◆ SHORT EXERCISE: Can you return, word for word, the stretch of the essay comparing Aeneas and Odysseus from "1057 words - 4" through "of the world."?

◆ TEXT SHOWN:

"The Differences Between The Aeneas And Odysseus"

1057 words - 4 pages

Both the Odyssey and the Aeneid share some similarities as epics; both describe the trials of a heroic figure who is the ideal representative of a particular culture. There are even individual scenes in the Aeneid are borrowed from the Odyssey. Yet, why are Odysseus and Aeneas so unlike one another? The answer is that the authors lived in two different worlds, whose values and perceptions varied greatly of a fundamental level. Greek culture and literature had a great dominating influence over Roman life, therefore, the influence of style and the stories written by Virgil adopted many of the old Greek ways. However, Virgil did not imitate, he gave a new meaning to the works that he borrowed and added his own thoughts and opinions that expressed and explained Roman life to the rest of the world.

To illustrate, a common idea is woven into the Odyssey, custom. Customs were handed down by the gods, and were meant to keep men safe by giving them civilization. When men flaunted their customs and the gods, they invited retribution and chaos by placing themselves outside the ordained scope of humanity. Moreover, if the customs are followed and proper respect given the gods, it is possible for man to live in harmony indefinitely. These differences in ethos are most easily seen when Virgil borrows a scene and transforms it to his own ends. For example, Virgil adopts the episode where Odysseus is washed up on shore and meets the Phaiakians and uses it to form the core of Aeneid I and II. In the Odyssey, the episode begins with Odysseus on his makeshift raft, heading home after all his trials. His eventual passage home has been agreed upon by Zeus. However, in the past Odysseus wounded Polyphemos and in reckless abandon questioned the power of the gods, while he was fleeing from the Cyclops. For this affront, Poseidon decided to make Odysseus' journey home a long and difficult one. The god of the sea sends a storm his way but Odysseus survives with a gift and guidance. After Poseidon departs, he finally reaches the shore with Athena's help. The opening scenes in the Aeneid corresponds to Homer's sequence. Aeneas and the Trojans are on their ships, heading to accomplish their goals after much difficulty. However, Juno is worried that the Trojans' descendants will eventually surpass the Greeks, so she convinces Aeolus to release to some winds to destroy them. Aeolus releases them by pushing his spear at the flank of the mountain, nearly devastating the Trojans. Much to the avail of Aeneas, Neptune quiets the winds and the seas, and then rides away.

◆ GIVEN INFORMATION:
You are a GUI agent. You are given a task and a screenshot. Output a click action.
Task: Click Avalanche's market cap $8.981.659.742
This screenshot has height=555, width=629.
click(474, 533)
...
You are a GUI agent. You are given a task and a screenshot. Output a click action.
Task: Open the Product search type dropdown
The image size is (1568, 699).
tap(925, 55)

◆ ANSWER TO THIS PROBLEM:
1057 words - 4 pages

Both the Odyssey and the Aeneid share some similarities as epics; both describe the trials of a heroic figure who is the ideal representative of a particular culture. There are even individual scenes in the Aeneid are borrowed from the Odyssey. Yet, why are Odysseus and Aeneas so unlike one another? The answer is that the authors lived in two different worlds, whose values and perceptions varied greatly of a fundamental level. Greek culture and literature had a great dominating influence over Roman life, therefore, the influence of style and the stories written by Virgil adopted many of the old Greek ways. However, Virgil did not imitate, he gave a new meaning to the works that he borrowed and added his own thoughts and opinions that expressed and explained Roman life to the rest of the world.